We use decomposition rule to ensure the RHS to contain only a single attribute so we can work on them one by one. F becomes:

(1) BC -> A
(2) BC -> E
(3) AD -> B
(4) AD -> C
(5) AD -> E
(6) A -> E
(7) AE -> D
(8) BCD -> F
(9) AB -> C

To investigate whether B or C is extraneous in BC -> A, we note that in F:

B+ = B
C+ = C

This means B alone and C alone cannot determine A, and neither of them is extraneous.

On the other hand, in F:

A+ = ABCDEF

That means A alone can determine all other attributes. Any other attributes in the LHS with A in a FD are thus extraneous, we thus have the following by removing D in [2], [3] and [4], and B in [9].

(1) BC -> A
(2) BC -> E
(3) A -> B
(4) A -> C
(5) A -> E
(6) A -> E
(7) A -> D
(8) BCD -> F
(9) A -> C

Removing identical FD, we have F:

(1) BC -> A
(2) BC -> E
(3) A -> B
(4) A -> C
(5) A -> E
(6) A -> D
(7) BCD -> F

For (7), since B+ = B, C+ = C and D+ = D. However, BC+ = ABCDEF, and thus D is extraneous. Thus, we now have:

(1) BC -> A
(2) BC -> E
(3) A -> B
(4) A -> C
(5) A -> E
(6) A -> D
(7) BC -> F

To check for redundant FD, we consider whether we can deduce the FD when it is removed.
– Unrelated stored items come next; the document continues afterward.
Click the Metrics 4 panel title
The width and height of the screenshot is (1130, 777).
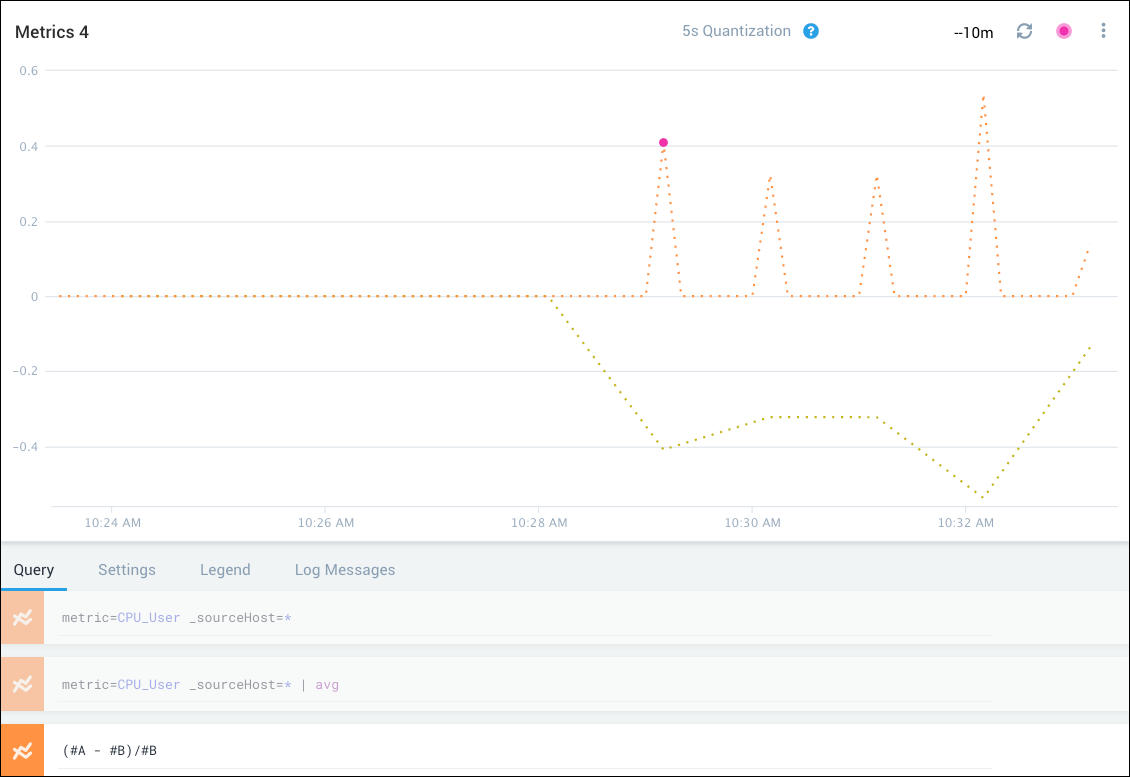pos(52,32)
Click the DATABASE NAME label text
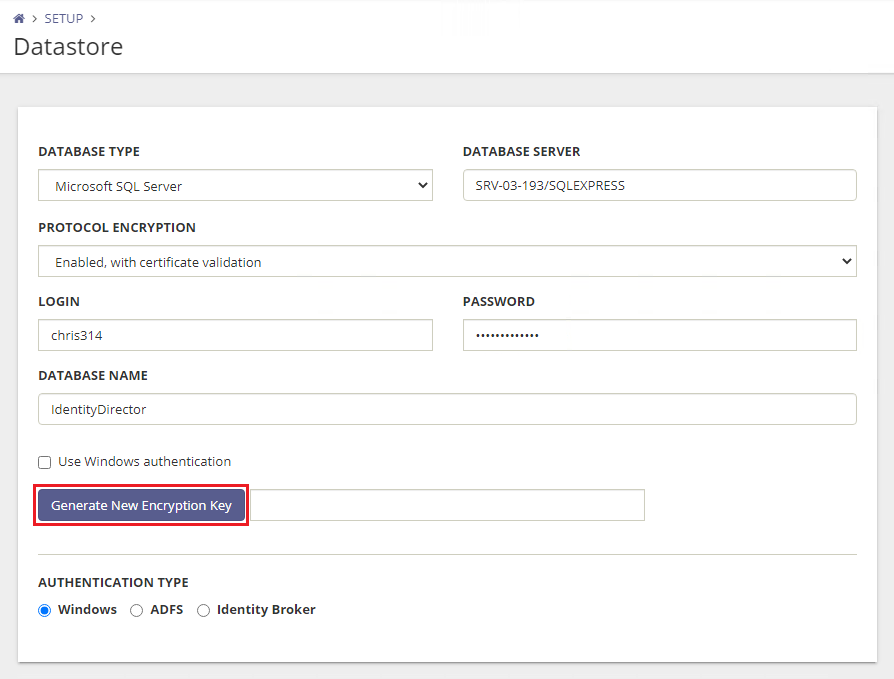Screen dimensions: 894x679 click(x=93, y=376)
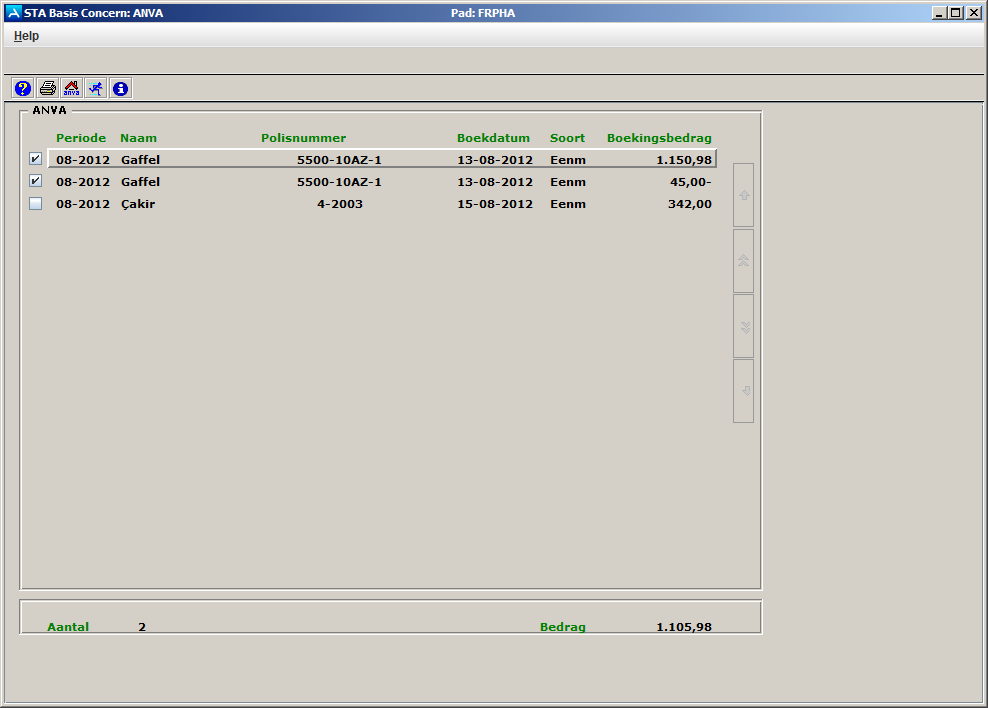
Task: Select the 342,00 booking amount cell
Action: [689, 204]
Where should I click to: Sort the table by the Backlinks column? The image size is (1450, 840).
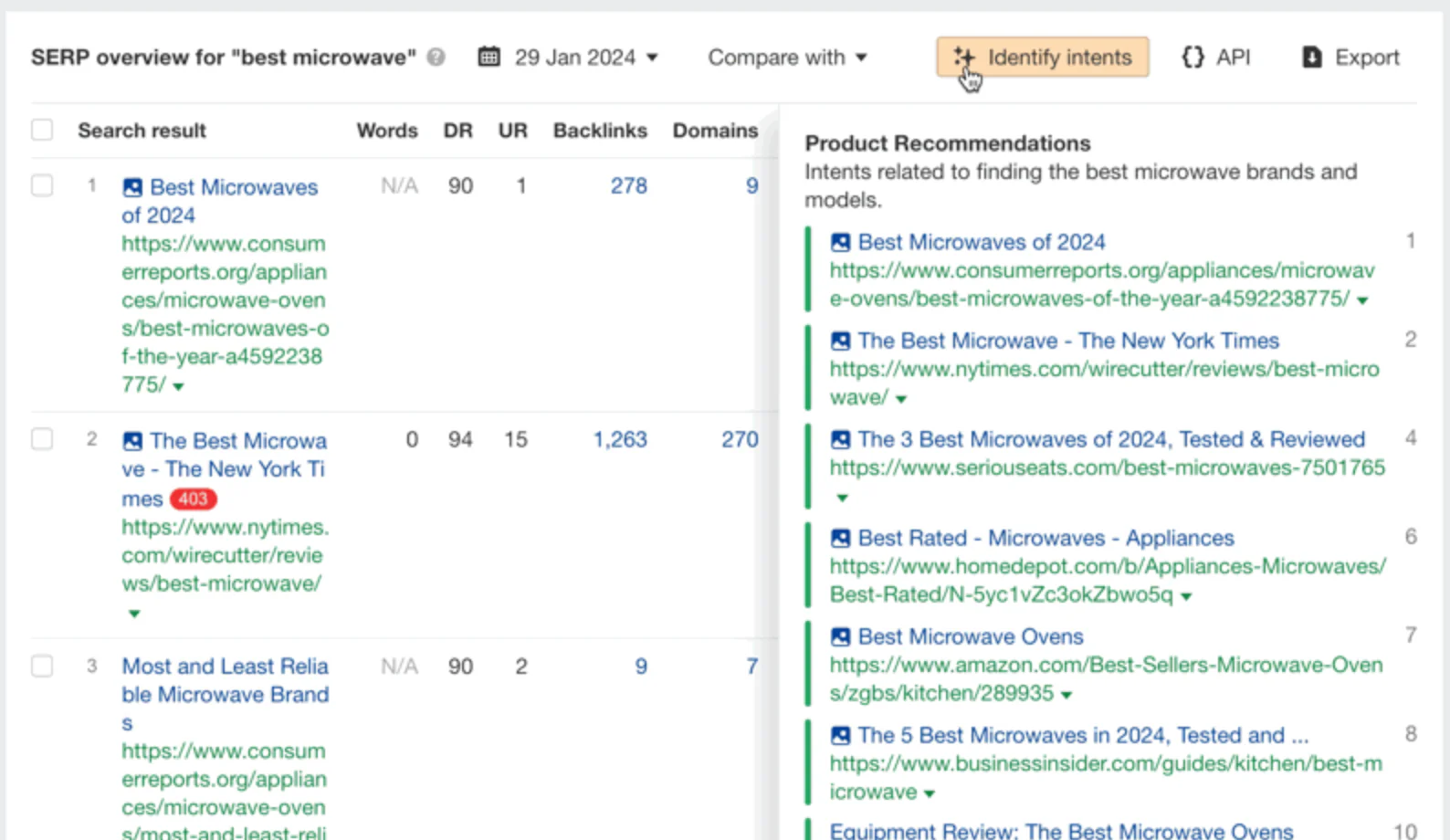click(x=599, y=131)
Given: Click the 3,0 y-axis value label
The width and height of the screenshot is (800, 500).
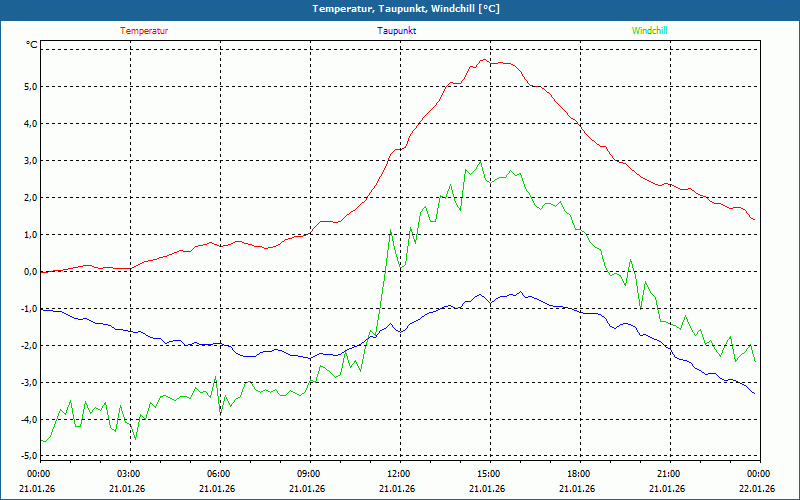Looking at the screenshot, I should [x=29, y=161].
For (1) BC -> A, removing it result in F':

(1) BC -> E
(2) A -> B
(3) A -> C
(4) A -> E
(5) A -> D
(6) BC -> F

In F': we have

BC+ = BCE, which does not include A. Thus, F' does not imply BC -> A and it is not redundant.
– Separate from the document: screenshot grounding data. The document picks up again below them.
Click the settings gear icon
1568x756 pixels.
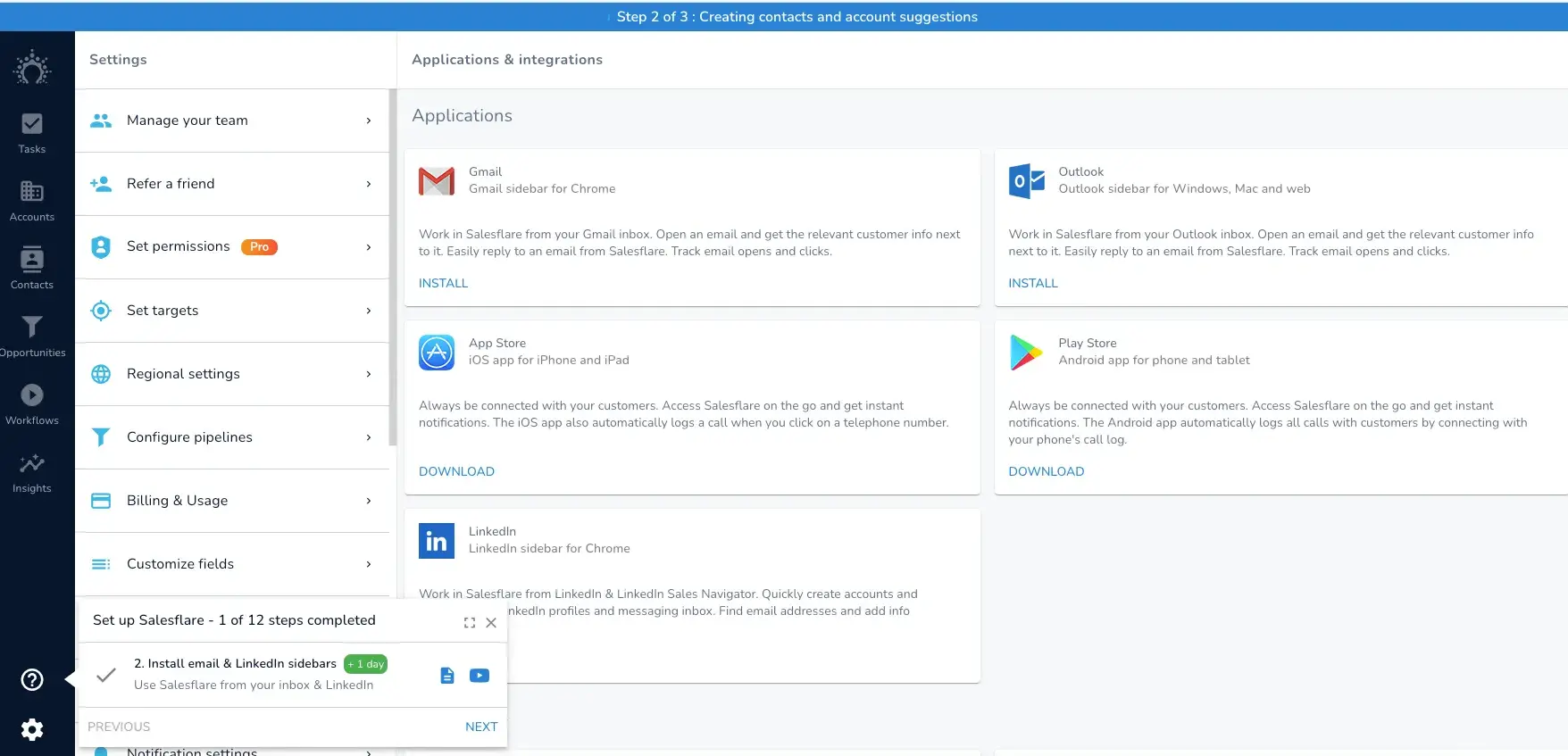point(32,730)
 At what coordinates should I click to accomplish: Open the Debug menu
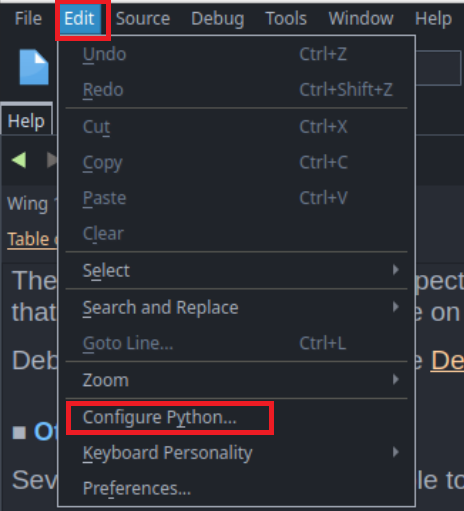(218, 18)
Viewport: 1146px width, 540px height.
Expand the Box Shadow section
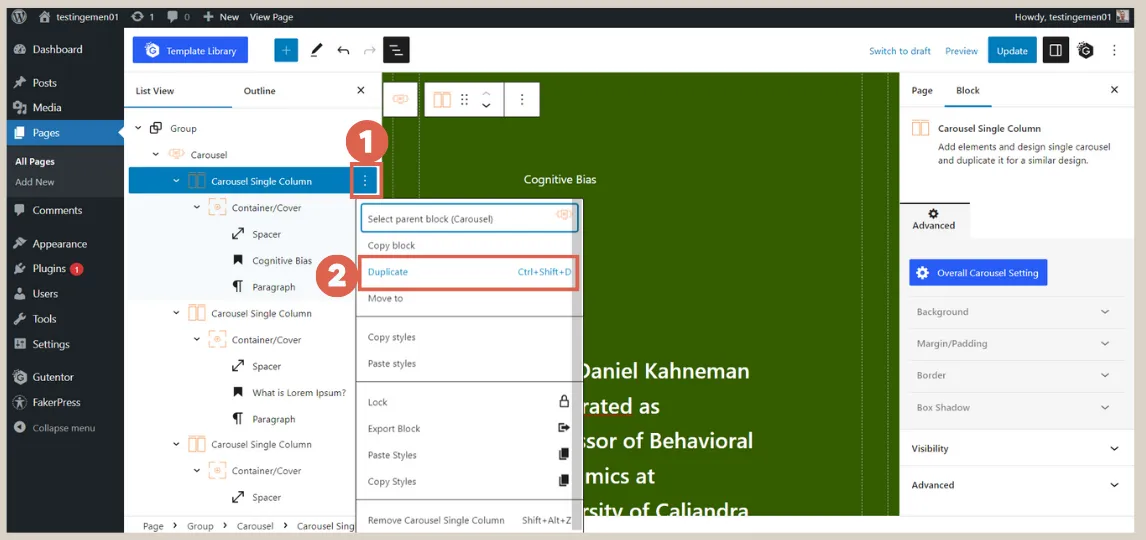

For (2) BC -> E, removing it and we have F':

(1) BC -> A
(2) A -> B
(3) A -> C
(4) A -> E
(5) A -> D
(6) BC -> F

In F', we have BC+ = ABCDEF. Thus, F' |= BC -> E and BC -> E is redundant. Remove it and we have:

(1) BC -> A
(2) A -> B
(3) A -> C
(4) A -> E
(5) A -> D
(6) BC -> F

Using this method, we can find that there are no more redundant FD.
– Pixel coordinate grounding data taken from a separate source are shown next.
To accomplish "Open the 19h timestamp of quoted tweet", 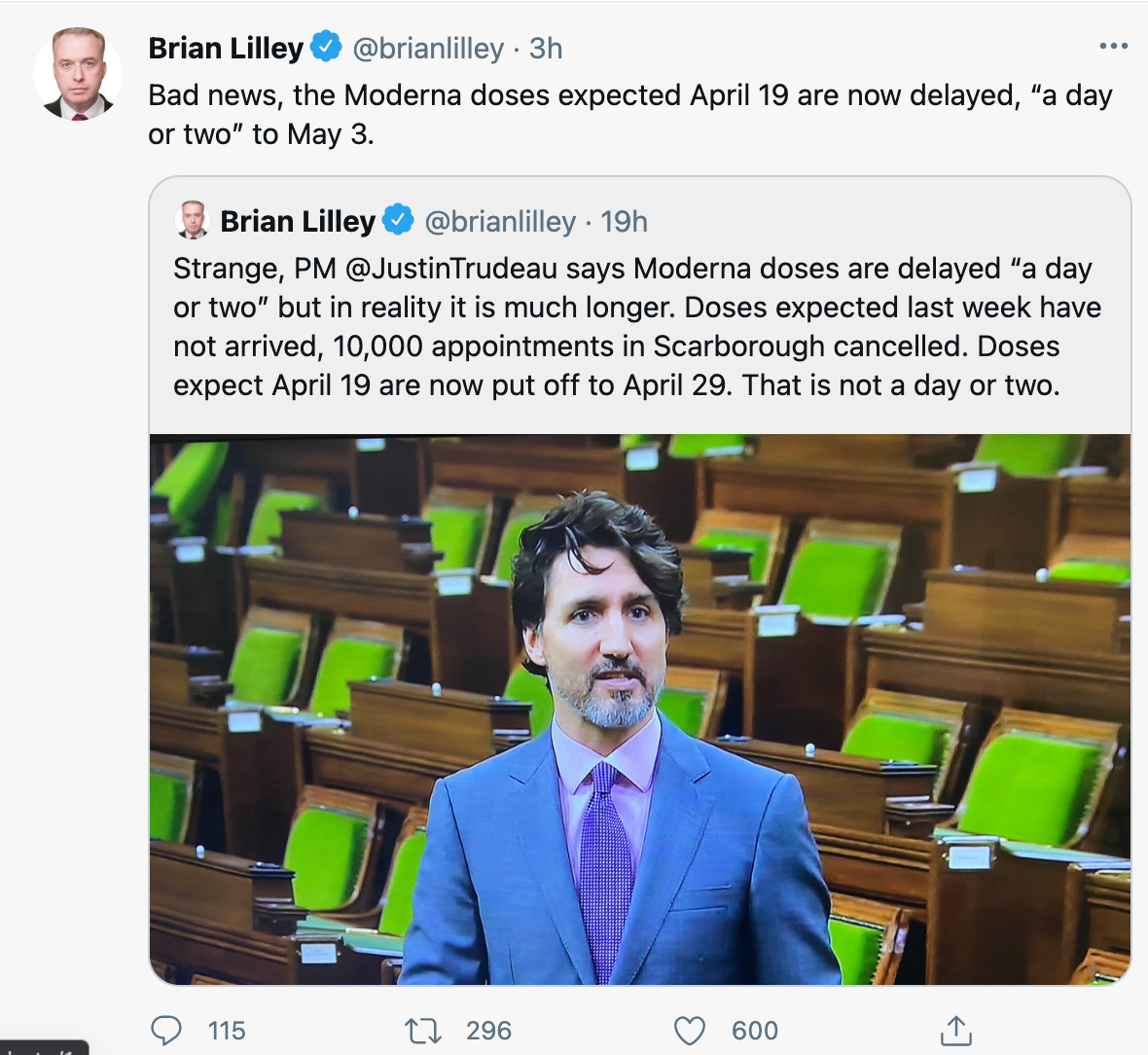I will 624,222.
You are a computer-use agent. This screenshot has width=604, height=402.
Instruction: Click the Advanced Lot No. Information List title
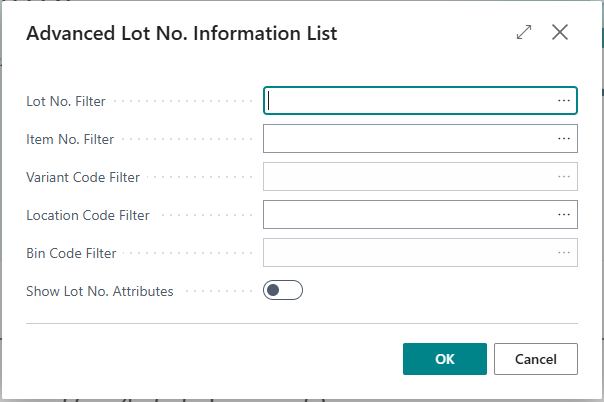pyautogui.click(x=181, y=33)
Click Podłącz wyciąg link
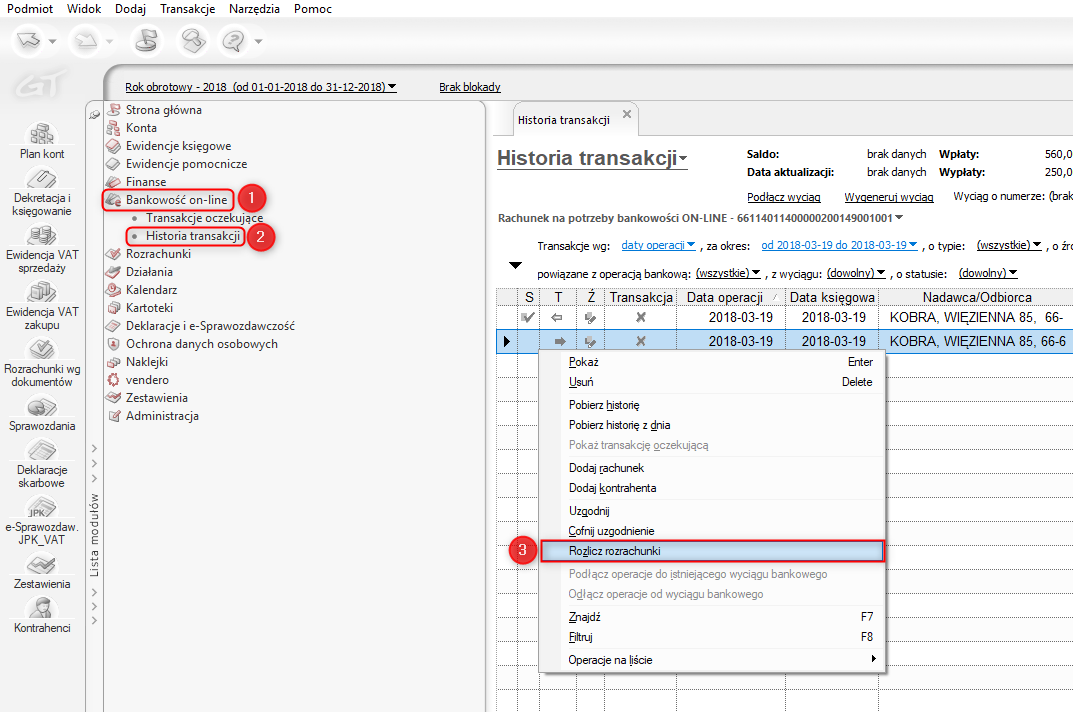 click(784, 197)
Finally, we use the union rule to merge FD with the same LHS and get the canonical cover:

{BC -> AF, A-> BCDE}

Note that the canonical cover is not unique. Another canonical cover is:

{BC -> A, A-> BCDEF}

Exercise:

Consider F: {AB->CE, BC->D, D->BC, C->E, A->C, A->E}

Find:

• all candidate keys.
• a canonical cover of F.

Exercise:

Can there be more than one canonical covers for a set of FDs?